The criteria for Medicare to cover weight loss surgery.
In order to be eligible for Medicare coverage of bariatric surgery, it must be classed as a “medical” procedure, not cosmetic. In order for Medicare to regard weight loss surgery as necessary you must meet the following criteria:
- A BMI (body mass index) of 35 or more.
- A co-morbidity and major health risks directly related to obesity
- Sleep apnea
- High blood pressure
- Heart disease
- Documentation that you have been severely overweight/obese for 5 years or longer.
- Evidence that you have tried other weight loss methods and programs, under the supervision of a medical professional, and have been unsuccessful.
- There is no other cause for your obesity such as adrenal, thyroid or pituitary issues.
- You must be assessed by a team of healthcare professionals, including a surgeon before surgery is approved.
What Criteria do you need to qualify to get a refund?

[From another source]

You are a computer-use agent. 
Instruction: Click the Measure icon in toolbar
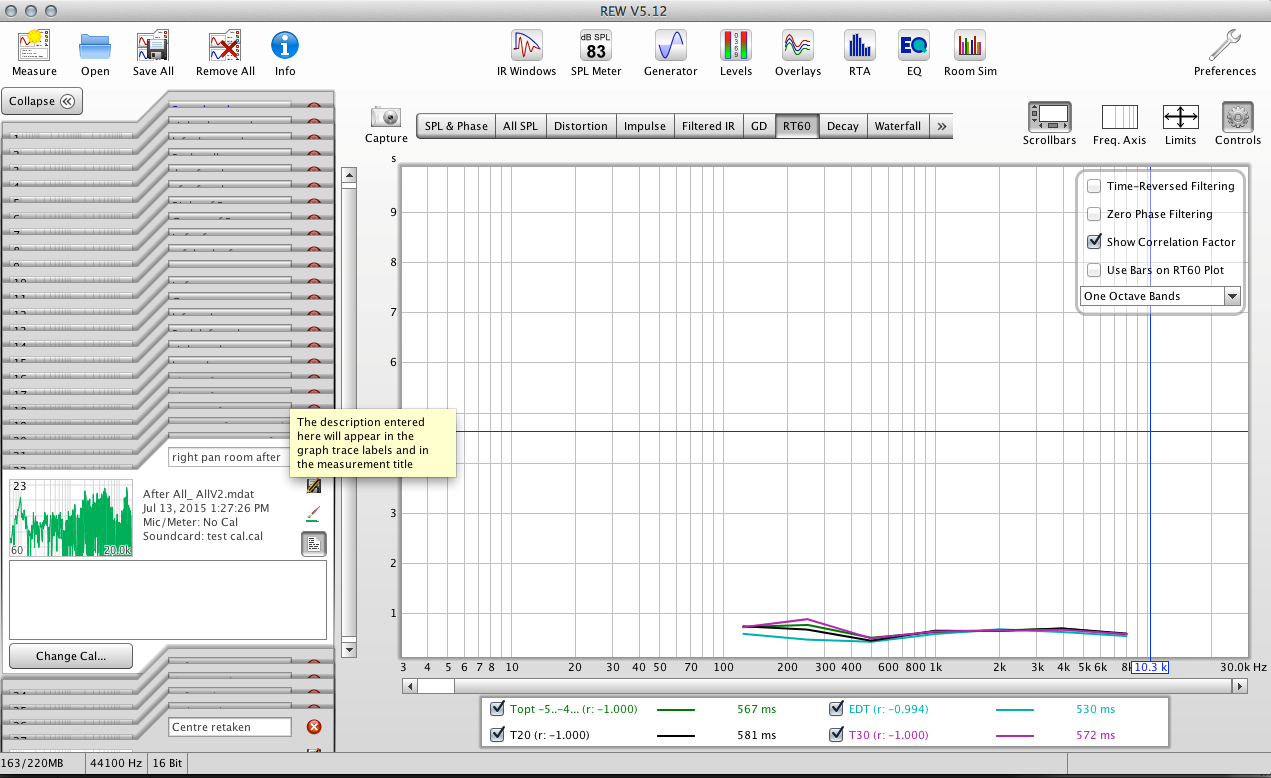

In order to qualify for a Medicare rebate, you will need to meet the following criteria:
- You must have a valid Medicare card.
- You must have had your surgery performed by a surgeon who is registered with Medicare.
- You must have had your surgery performed in an accredited hospital.
You can learn more about Medicare rebates and how to get a Medicare card here.
How to get weight loss surgery covered by insurance?
If you have private health insurance, you may be able to get coverage for your weight loss surgery, as long as it has an item number associated with it (like the surgeries we listed above on the MBS).
Private health funds also reimburse the cost of hospital stays and other associated fees, however, the amount they pay will depend on the level of cover you have. If you are unsure about whether or not your private insurance supplier covers weight loss surgery, you should contact them and find out. It is also important to take note of any waiting periods if you have recently invested or upgraded your private health insurance.
Can I get weight loss surgery for free in Australia?
No, you cannot get weight loss surgery for free in Australia. However, Medicare and private health funds will cover a portion of the cost of the surgery and other associated hospital fees if you meet the criteria.
How much would a private health insurance policy cost?
The cost of a private health insurance policy depends on a number of factors, such as your age and the level of coverage you need. You can get a quote from a private health insurer to find out how much a policy would cost.
Can you use your Super to pay for weight loss surgery?
Yes, you can use your Super to pay for bariatric surgery. You will need to provide documentation to the ATO from your medical doctor and bariatric specialist that this procedure is necessary. The ATO require this letter as well as a form to be filled in. Approval can take 2-4 weeks, and then a further 4-6 weeks for your super fund to release the money into your personal bank account.
Does insurance help with weight loss?
Yes, insurance can help with covering the cost of surgery for weight loss and other fees such as anaesthetist, surgical consultation, surgeon, hospital stay and equipment. You will need to check with your insurance about the level of private health coverage and if there are any waiting periods.